Parkland school massacre: 34 times life sentence for the perpetrator – Panorama

Linda Beigel Schulman held up a photo collage as the verdict was pronounced. On it portraits of the 17 dead of Parkland, Florida. 14 students and three adults, murdered by Nikolas Cruz, who fired 140 rounds from an AR-15 semi-automatic machine gun at Marjory Stoneman Douglas High School on February 14, 2018. Beigel Schulman’s son Scott, a teacher, was one of those killed.

More than four years later, the mass murderer was convicted in Fort Lauderdale’s Broward County Courthouse. But not in the way many of the assembled relatives would have wished. The court sentenced Cruz, now 24, to 34 life sentences. A life sentence for each murdered and injured. He doesn’t have to go to death row.

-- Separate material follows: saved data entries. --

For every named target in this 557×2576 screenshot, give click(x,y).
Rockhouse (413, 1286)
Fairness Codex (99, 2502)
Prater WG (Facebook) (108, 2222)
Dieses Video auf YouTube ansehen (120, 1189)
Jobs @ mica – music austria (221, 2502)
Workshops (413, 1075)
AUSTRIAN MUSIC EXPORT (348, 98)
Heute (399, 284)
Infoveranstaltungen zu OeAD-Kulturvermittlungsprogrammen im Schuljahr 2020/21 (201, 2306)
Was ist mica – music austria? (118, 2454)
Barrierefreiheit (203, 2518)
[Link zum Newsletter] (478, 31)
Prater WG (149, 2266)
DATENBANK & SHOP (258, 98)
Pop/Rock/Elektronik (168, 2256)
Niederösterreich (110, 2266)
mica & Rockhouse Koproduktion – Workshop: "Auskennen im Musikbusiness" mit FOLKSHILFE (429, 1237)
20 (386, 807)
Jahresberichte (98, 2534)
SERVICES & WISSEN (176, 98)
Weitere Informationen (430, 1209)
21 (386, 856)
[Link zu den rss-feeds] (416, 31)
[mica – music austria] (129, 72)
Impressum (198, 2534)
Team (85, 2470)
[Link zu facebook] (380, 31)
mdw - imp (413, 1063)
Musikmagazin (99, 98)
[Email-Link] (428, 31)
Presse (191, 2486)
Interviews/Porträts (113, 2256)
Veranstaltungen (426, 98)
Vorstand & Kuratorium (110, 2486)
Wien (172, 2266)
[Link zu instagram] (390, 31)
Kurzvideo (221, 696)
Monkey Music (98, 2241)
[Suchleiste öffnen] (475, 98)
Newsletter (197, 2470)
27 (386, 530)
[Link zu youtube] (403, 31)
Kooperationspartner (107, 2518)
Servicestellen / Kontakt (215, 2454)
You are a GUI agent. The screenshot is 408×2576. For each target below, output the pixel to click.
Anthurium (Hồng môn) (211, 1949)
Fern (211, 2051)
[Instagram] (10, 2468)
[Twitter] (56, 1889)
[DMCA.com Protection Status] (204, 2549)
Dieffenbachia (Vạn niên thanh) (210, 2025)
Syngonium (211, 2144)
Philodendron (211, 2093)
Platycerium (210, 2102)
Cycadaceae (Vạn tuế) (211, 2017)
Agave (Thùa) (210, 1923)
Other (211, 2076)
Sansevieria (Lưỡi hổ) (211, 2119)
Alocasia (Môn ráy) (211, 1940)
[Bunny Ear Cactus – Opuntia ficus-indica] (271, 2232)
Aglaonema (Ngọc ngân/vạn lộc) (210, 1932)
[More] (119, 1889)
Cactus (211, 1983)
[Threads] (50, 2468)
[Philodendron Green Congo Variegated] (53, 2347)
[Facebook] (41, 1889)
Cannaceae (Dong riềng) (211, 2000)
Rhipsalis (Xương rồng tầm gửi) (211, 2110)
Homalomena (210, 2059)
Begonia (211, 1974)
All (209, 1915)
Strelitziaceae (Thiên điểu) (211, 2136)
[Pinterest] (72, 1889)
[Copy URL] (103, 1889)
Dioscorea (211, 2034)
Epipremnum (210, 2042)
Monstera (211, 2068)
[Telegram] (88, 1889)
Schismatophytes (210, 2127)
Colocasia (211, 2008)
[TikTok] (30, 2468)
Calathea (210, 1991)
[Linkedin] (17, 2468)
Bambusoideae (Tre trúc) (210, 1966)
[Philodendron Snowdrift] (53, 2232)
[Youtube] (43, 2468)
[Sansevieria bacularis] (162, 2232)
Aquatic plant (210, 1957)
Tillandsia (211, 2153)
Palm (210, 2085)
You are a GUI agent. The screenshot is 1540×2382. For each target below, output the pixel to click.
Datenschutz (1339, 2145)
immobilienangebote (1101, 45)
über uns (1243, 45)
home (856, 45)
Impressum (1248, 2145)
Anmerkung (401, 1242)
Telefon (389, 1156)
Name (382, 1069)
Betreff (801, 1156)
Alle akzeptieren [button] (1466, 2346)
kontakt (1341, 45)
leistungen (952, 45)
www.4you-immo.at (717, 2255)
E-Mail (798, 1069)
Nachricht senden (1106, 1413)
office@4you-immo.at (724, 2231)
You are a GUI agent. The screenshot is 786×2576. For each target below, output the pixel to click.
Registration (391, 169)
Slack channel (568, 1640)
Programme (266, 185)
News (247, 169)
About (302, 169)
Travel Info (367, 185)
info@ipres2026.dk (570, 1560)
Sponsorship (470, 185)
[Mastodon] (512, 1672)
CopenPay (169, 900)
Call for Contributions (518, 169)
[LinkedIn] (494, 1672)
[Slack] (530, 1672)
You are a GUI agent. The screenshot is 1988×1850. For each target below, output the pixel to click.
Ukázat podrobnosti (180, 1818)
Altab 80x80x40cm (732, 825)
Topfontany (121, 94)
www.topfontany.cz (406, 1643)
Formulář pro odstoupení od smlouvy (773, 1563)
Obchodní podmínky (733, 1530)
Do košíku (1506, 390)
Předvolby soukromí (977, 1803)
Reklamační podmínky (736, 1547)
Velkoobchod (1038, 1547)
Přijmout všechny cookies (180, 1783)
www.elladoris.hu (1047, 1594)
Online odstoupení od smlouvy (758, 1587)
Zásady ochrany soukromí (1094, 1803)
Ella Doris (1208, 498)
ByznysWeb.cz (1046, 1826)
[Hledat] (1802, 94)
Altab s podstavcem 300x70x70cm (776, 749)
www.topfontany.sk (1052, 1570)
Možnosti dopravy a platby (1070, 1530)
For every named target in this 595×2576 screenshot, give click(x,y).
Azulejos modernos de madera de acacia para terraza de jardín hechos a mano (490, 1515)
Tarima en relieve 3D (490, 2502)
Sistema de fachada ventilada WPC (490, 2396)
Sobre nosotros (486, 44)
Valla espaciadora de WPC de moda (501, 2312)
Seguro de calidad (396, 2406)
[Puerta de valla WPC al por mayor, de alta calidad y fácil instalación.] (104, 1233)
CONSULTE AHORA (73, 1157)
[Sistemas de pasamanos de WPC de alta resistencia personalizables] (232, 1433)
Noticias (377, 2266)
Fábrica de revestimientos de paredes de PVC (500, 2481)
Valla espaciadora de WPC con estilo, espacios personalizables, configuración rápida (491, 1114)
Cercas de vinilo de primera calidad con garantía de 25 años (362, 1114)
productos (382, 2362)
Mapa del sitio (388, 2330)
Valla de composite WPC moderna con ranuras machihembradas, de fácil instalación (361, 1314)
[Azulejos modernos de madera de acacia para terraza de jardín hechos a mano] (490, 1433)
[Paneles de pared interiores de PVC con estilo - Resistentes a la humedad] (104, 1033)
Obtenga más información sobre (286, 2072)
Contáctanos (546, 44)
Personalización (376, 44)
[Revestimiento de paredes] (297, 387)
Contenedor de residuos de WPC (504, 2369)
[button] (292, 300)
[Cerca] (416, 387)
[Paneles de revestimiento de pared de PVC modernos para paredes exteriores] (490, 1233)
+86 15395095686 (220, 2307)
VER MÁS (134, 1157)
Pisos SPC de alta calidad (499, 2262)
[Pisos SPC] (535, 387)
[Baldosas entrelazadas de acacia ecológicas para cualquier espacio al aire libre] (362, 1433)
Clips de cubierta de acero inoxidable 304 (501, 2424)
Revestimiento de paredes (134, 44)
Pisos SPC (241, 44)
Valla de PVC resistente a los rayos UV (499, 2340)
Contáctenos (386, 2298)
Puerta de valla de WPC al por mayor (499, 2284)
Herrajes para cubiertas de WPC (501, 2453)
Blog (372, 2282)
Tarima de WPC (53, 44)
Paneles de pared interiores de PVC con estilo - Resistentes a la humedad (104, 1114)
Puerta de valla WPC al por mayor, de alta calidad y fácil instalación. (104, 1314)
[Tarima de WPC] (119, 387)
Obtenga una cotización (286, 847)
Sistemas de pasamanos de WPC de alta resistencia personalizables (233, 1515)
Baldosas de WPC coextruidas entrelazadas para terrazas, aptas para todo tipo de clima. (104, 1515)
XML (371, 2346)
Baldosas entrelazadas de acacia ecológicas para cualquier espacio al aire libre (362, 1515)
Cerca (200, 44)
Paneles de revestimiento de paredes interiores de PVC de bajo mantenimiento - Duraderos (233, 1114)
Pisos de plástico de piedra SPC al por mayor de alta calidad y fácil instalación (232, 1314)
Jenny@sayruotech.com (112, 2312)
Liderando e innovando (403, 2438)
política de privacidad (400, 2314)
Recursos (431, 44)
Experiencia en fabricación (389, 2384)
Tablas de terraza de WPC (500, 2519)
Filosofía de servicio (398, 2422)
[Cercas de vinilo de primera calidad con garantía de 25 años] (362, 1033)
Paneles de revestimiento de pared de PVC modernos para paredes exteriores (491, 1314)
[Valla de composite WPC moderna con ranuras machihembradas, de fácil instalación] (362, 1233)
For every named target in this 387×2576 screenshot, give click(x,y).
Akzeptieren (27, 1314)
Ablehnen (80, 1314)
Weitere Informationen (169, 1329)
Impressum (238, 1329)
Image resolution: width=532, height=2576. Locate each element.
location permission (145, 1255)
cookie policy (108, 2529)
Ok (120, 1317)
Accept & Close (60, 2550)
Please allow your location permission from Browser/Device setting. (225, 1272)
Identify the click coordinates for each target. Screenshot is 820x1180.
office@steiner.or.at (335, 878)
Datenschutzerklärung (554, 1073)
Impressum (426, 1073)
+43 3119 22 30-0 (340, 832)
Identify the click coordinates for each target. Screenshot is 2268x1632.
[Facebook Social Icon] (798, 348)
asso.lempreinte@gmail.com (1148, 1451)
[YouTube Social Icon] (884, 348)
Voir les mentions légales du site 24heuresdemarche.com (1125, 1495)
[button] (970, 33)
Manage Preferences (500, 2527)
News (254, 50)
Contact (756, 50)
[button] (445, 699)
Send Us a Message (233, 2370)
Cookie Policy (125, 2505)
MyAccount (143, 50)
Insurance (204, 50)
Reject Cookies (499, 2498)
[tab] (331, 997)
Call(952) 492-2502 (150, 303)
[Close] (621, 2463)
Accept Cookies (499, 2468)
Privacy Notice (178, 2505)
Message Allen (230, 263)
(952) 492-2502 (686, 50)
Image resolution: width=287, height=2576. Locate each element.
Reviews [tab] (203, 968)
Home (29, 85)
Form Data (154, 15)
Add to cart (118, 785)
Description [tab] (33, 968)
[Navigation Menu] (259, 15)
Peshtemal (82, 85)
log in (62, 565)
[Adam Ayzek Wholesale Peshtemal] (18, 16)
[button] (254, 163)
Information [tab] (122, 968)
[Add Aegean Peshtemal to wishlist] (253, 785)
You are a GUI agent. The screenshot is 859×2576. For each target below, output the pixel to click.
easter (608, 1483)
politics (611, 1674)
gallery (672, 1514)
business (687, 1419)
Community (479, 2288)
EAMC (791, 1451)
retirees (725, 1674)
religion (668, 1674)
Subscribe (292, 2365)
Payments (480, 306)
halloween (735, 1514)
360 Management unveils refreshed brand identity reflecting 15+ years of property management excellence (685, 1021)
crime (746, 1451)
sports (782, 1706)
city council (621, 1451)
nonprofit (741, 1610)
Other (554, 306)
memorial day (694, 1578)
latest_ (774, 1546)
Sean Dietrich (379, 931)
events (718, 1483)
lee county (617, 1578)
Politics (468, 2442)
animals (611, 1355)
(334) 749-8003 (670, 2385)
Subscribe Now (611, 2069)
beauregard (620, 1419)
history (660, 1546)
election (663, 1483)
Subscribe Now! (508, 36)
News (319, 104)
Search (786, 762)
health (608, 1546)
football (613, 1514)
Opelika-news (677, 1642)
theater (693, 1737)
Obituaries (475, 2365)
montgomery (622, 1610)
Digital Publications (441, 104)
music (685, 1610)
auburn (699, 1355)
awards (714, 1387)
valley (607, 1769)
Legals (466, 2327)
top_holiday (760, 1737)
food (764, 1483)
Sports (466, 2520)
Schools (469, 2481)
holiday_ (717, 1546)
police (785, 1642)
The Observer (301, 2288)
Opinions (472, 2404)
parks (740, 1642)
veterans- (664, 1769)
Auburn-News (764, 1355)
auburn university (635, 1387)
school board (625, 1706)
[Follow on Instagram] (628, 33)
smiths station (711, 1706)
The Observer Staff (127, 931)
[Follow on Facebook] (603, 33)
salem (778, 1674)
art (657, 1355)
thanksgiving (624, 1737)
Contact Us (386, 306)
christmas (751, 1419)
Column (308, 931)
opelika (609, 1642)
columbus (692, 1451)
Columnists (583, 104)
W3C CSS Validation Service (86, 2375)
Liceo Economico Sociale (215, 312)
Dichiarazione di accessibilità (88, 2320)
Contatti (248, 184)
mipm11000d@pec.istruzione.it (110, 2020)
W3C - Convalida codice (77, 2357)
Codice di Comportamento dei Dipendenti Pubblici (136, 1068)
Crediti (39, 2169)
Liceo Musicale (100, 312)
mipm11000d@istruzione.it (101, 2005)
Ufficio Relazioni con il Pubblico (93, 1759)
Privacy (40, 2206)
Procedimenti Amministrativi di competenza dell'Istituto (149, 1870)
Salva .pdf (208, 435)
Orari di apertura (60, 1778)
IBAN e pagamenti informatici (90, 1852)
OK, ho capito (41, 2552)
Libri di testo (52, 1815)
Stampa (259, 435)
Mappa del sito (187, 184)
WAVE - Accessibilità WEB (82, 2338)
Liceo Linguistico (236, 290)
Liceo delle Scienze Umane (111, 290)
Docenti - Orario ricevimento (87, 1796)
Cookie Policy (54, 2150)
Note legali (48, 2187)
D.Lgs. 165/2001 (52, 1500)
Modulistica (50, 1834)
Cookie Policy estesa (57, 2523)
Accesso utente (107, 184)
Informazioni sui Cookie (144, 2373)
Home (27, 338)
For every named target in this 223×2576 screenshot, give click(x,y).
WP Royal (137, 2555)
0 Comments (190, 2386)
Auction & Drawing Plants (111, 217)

After the three-month trial, the jury voted nine to three in favor of the death penalty, which has been imposed and carried out again in Florida since 1976. 99 people have been killed on behalf of the judiciary in four and a half decades, most recently Gary Ray Bowles with lethal injection in 2019 for murdering six people in 1994. But since 2014, the toughest of penalties has had to be passed unanimously following a decision by the state’s Supreme Court, with three dissenting votes in the Parkland case. The defenders of the confessed perpetrator had pointed out that his mother had consumed alcohol and drugs during pregnancy, which saved the perpetrator’s life. And it widens the debate about the death penalty, which the majority of the world feels is deeply inhuman.

Despite stricter laws, guns are still very easy to get

It sounds and looks awful to read, hear and see of this process. The mothers, fathers, grandparents or siblings are united by the grief, the pain over their dead children, grandchildren, brothers and sisters. More bullet-killed lives in this series of shoots in an America where guns are still easy to get, despite recent tightening laws. For example, not far from Miami, there is a public shooting range just off the highway, advertised with a prominent advertisement and the phrase “hurricane-proof”.

Nikolas Cruz in the courtroom. Three of the five jurors spoke out against the death penalty, they rated it as mitigating that his mother had consumed alcohol and drugs during pregnancy.

(Photo: Amy Beth Bennett/AFP)

Most of the men and women in the court would have wished this Nikolas Cruz dead, in his red prison garb and big glasses. “That would be fairer for the victims,” ​​she quotes New York Times Tony Montalto, whose 14-year-old daughter Gina is among the victims, leaves a commenter asking what the death penalty is for then.

As of 2020, according to recent case law in increasingly conservative Florida, unanimity would no longer be required, but the state law has not yet been changed. “It’s not right,” said Max Schachter, whose son Alex died at 14, “and I will work to right this injustice for the next family.”

A photo from the courtroom shows him crying. Just like Theresa Robinovitz, whose 14-year-old granddaughter Alyssa Alhadeff is also among the dead. She hopes “that every moment you breathe here on earth is miserable and that you repent of your sins and burn in hell”.

Also Martin Duque, 14, Nicholas Dworet, 17, Aaron Feis, 37, Jaime Guttenberg, 14, Christopher Hixon, 49, Luke Hoyer, 15, Cara Loughran, 14, Joaquin Oliver, 17, Alaina Petty, 14, Meadow Pollack, 18 , Helena Ramsay, 17, Carmen Schentrup, 16, and Peter Wang, 15, are all dead.

“True justice would be achieved if every family here got a bullet and your AR-15 and we got to choose straws and we could each shoot you one at a time to make sure you felt every bit of it,” said Beigel Schulman , mother of slain teacher Scott Beigel, 35. Fred Guttenberg, father of slain Jaime, says he thought at his son’s grave: Whatever the verdict, it changes nothing. Debra Hixon, widow of the murdered Christopher, doesn’t care what happens to the convict. He’ll just be a number to her. “They have taken enough from me and my family.”